Ocean Soul

Chapter V - Betcha Didn't See That One Coming
 
 

    When dawn rose the next day on Port Royal, the crews of the Revenge and the Black Pearl found orders being thrown at them in very quick succession. Proclamations had to be given out to the townsfolk considering hostages and the horrible things that would happen to them if there was anything less than complete cooperation, supplies had to be bought --the last word being one that both crew captains stressed repeatedly, much to the puzzlement of their men--, the remains of the Revenge and the Talon were gone over one last time for anything salvagable, the few ships belonging to the royal navy were inspected and found unsuitable for the long distance, so two were commandeered to take the excess crew to New Providence instead. And that led to another thing: picking the crew that would go. Sparrow and Roberts locked themselves in a spare room for close to two hours, a time period that involved a great deal of indistinct shouting and, by the sound of it, the tossing of furniture. But they eventually, with a bit of reluctance and a lot of scornful glares at each other, emerged with a list. Anamaria, Fezzik, Goethe and Stede all made the list. Will Turner III did not.
    "I want to come with you," he told Jack earnestly, a statement which was only met with discomfort. Jack bit his lip and looked upward, as if hoping for a bit of guidance. "Why not?" Will demanded.
    "Look here, mate," Jack said bracingly, an expression that took a bit of effort to maintain. He made sure to lock eyes with the young man before going on to explain. "You got off on a miracle last time, but I'm not looking to spend the rest of me days --which'll be very short indeed, from the look of things-- minding children who don't know what they're doin', savvy? This is real heavy business you oughtn't get yeself involved in, young master."
    "I can fight!" Will protested, showing him the sword.
    Jack seemed about to contest this, but his attention had been redirected. He took the sword from Will's grasp and examined it with distaste, then shot an angry glance at Inigo.

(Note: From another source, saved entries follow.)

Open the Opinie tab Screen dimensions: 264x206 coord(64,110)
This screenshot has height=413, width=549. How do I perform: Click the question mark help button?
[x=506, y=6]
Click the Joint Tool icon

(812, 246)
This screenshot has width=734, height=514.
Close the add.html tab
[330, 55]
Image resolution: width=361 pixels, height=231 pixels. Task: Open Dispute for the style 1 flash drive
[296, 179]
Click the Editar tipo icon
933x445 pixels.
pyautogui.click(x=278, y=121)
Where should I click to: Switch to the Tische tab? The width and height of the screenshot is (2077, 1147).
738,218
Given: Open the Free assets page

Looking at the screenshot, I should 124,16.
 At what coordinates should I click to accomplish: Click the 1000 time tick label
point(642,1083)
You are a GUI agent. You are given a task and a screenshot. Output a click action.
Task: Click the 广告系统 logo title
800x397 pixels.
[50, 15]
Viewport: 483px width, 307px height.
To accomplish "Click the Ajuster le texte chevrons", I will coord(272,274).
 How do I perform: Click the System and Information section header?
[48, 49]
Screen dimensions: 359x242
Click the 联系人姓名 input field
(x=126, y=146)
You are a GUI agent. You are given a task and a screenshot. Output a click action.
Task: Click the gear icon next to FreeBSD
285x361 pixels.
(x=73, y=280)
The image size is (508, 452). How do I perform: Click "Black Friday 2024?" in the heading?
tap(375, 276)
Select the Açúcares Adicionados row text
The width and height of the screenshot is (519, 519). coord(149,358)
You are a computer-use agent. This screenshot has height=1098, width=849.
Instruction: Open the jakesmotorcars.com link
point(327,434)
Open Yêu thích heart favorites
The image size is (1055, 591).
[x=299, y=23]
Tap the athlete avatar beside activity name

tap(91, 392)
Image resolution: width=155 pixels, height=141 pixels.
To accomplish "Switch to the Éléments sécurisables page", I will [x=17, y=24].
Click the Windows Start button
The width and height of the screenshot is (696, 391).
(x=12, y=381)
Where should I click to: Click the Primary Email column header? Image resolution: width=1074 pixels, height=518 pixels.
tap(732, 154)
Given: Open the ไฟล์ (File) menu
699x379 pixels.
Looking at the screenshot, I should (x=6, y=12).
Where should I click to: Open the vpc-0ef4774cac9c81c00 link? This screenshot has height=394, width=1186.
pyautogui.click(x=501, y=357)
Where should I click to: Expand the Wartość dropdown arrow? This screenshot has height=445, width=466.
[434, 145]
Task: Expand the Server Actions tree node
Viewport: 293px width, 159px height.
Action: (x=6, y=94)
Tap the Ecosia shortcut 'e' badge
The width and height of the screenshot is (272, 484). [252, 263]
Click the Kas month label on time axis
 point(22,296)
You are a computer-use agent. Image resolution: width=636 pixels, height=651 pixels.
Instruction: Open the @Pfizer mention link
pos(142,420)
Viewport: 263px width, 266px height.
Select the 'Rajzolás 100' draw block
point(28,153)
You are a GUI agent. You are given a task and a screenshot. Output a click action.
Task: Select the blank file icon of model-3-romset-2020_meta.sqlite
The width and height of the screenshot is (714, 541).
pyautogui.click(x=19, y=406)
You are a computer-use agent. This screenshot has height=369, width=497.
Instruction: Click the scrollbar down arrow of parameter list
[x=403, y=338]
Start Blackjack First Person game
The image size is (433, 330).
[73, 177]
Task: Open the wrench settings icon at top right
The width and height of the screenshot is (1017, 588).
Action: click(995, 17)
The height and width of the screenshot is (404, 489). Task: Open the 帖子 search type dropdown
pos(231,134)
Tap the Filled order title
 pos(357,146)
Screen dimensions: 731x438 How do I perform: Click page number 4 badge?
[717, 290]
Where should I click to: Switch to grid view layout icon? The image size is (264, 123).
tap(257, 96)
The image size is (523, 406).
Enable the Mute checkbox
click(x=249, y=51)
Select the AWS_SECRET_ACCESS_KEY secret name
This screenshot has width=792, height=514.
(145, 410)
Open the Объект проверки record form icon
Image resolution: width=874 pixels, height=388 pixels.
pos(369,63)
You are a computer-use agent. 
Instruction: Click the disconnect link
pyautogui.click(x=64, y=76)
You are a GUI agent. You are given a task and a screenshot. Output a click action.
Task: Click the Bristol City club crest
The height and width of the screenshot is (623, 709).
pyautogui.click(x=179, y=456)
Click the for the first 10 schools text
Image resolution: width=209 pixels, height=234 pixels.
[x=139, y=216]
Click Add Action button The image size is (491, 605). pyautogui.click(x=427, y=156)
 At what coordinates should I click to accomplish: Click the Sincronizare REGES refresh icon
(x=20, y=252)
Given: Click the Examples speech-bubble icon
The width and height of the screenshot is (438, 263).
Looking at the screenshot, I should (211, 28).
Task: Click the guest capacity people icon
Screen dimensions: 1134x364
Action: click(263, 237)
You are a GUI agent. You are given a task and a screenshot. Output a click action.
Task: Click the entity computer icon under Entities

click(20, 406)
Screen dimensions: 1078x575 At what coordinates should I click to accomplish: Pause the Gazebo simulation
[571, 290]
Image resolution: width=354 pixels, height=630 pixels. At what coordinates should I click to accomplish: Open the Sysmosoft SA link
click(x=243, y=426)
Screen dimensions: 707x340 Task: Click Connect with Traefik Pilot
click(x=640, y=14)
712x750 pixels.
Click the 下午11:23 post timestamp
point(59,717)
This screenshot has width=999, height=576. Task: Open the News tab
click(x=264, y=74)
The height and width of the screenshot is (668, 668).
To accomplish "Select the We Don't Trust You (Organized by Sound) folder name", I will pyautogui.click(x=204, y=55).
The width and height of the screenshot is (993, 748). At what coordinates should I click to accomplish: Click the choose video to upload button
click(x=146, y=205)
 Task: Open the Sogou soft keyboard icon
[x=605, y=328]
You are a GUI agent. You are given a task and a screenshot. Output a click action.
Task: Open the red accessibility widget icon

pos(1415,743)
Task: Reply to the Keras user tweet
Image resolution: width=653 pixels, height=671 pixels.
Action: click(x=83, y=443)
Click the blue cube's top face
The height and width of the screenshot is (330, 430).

    "I thought I told you to get him a real sword," Jack said accusingly.
    "It is a real sword," Inigo countered haughtily.
    "A bloody fencing sword! Whole lot o' good that'll do a man in these waters, wouldn't you say? Do us all a favor, Mister Roberts, an' quit pretending you're still in Spain."
    They were facing each other fully now, and their voices were getting higher.
    Inigo's eyes looked almost dangerous when he spoke. "I am the only living swordfighting Wizard and you dare insult my taste in weapons?"
    "Oh, we're all very impressed by your credentials here, mate," Jack shot back sarcastically. "But no real man in the Caribbean carries around a damn fencing sword" he spat the words "unless he 'as some kind of a death wish."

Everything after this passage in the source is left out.